PASSAGE SHOWN:
::::::::

If yesterday’s L&D was about instructor-led classes, today’s workforce increasingly demands learning that’s engaging, personalised, mobile and immersive. To help L&D professionals shape a next-generation learning environment, Jerene Ang studies the types of continuing and executive education available to the modern learner and how these contribute to meeting business goals."Live as if you were to die tomorrow. Learn as if you were to live forever,” was the timeless message communicated by Mahatma Gandhi, a student of lifelong learning. Closer to home, the Singapore government has always been a firm advocate for constant upskilling and reskilling, upping its efforts in recent years in light of the many sectors facing structural shifts.
Government and union support are only two parts of this multi-faceted puzzle, and for the concept of lifelong learning to take root in our society, individuals must be willing to learn, and employers must be ready to provide them that opportunity.
As such, corporate L&D is no longer about formal training courses, but blending a range of formal and informal learning experiences such as in-person training, mobile online learning, social discussion forums and even virtual reality (VR).
To help shape a next-generation learning environment and provide employees with the opportunities they need and want, in this feature we speak to HR and business leaders from UTC Climate, Controls & Security, Certis CISCO, and OWNDAYS Singapore to explore the forms of continuing and executive education available to the modern learner, and the business benefits from such opportunities.
Case 1: A climate of lifelong learningTo sustain its name as one of the most innovative high-technology manufacturers of building systems globally, it is no surprise UTC Climate, Controls & Security believes in lifelong learning.
Charlene Ge, vice-president of HR for Asia Pacific at UTC Climate, Controls & Security, explains: “We strive to create an environment where learning and applying new approaches to problems are both encouraged and rewarded and the employee scholar programme (ESP) plays an integral part in advancing this culture.”
Launched in 1996, the goal of the ESP – as it remains today – was for UTC to have the best-educated workforce in the world, as well as to benefit society at large through the pursuit of knowledge. “The world is constantly changing, and it is important that we evolve and learn to adapt to remain competitive,” she says.

::::::::

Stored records

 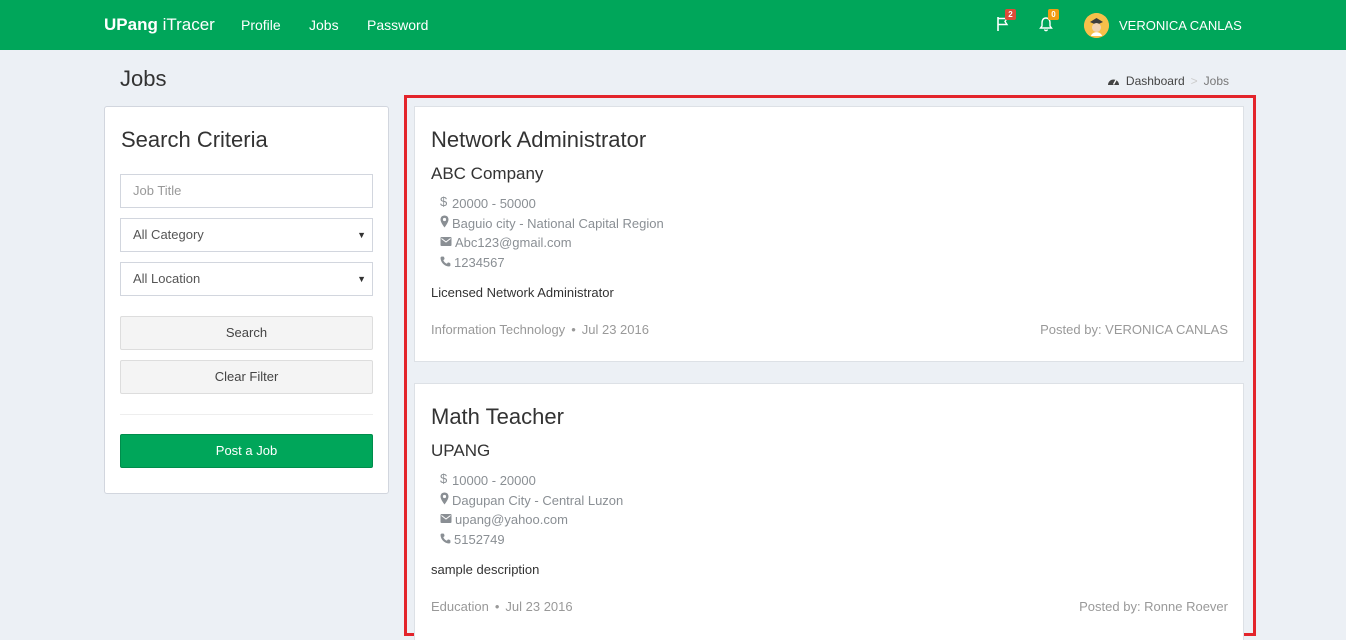 I want to click on salary-row: $ 10000 - 20000, so click(x=488, y=480).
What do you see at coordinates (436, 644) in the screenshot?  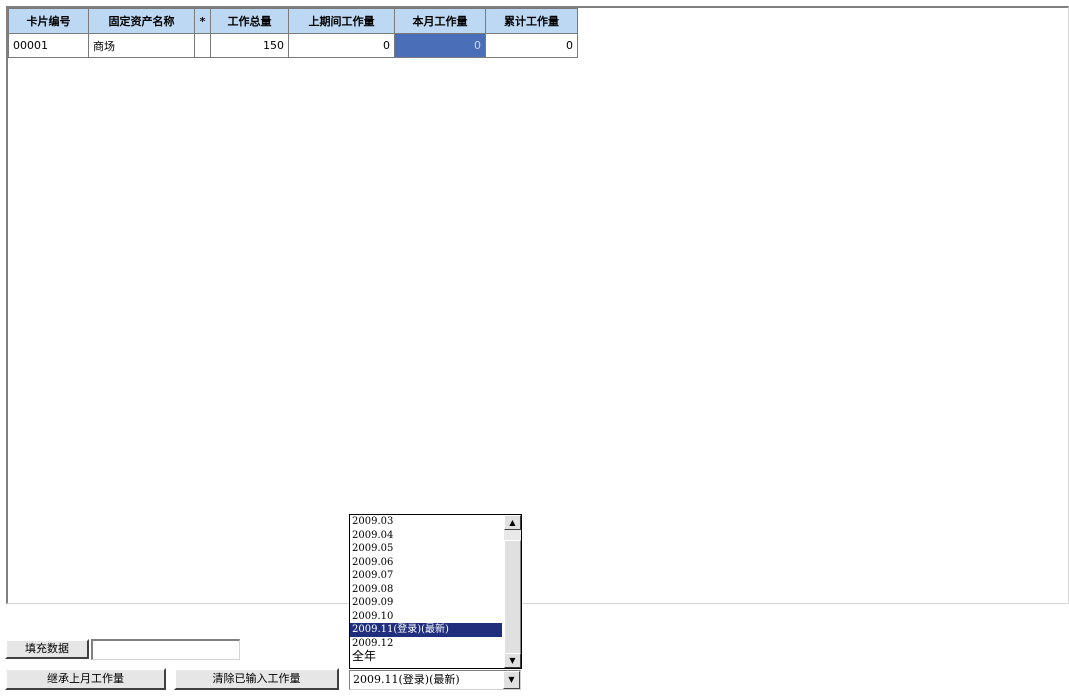 I see `period-option: 2009.12` at bounding box center [436, 644].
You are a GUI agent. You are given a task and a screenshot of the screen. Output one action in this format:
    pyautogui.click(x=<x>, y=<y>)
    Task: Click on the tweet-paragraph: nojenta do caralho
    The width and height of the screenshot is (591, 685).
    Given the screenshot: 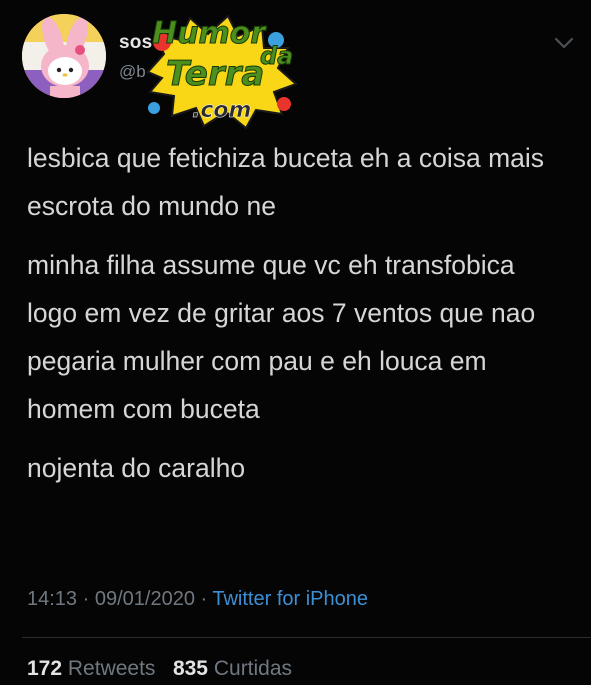 What is the action you would take?
    pyautogui.click(x=136, y=468)
    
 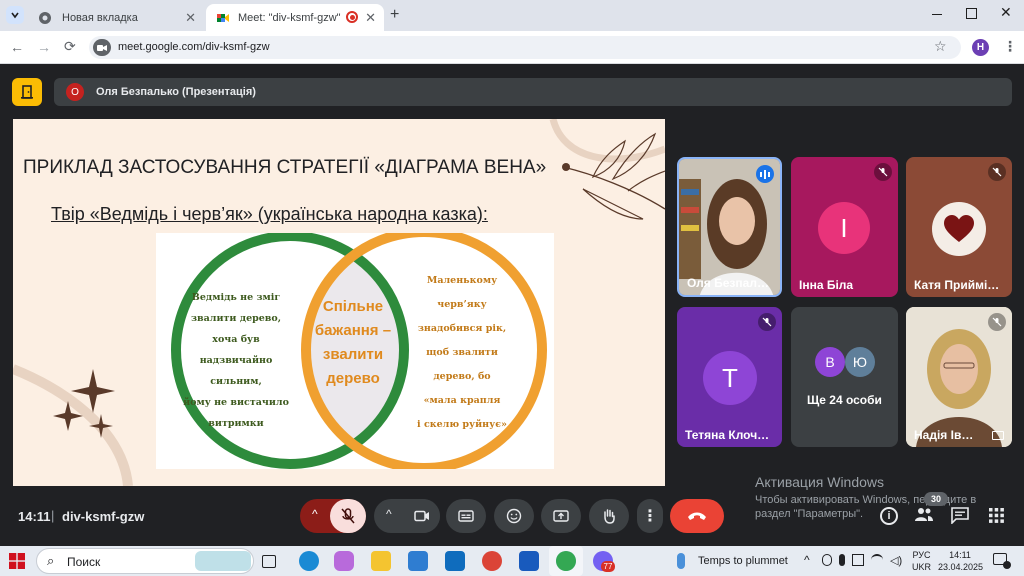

::::::::

WHAT IS BEING ASKED:
Answer these questions from the passage on lifelong learning:
1. To whom does the passage attribute the words "Learn as if you were to live forever"?
2. What position does Charlene Ge hold?
3. In what year was the employee scholar programme launched?

SOLUTION BELOW:
1. Mahatma Gandhi
2. Vice-president of HR for Asia Pacific at UTC Climate, Controls & Security
3. 1996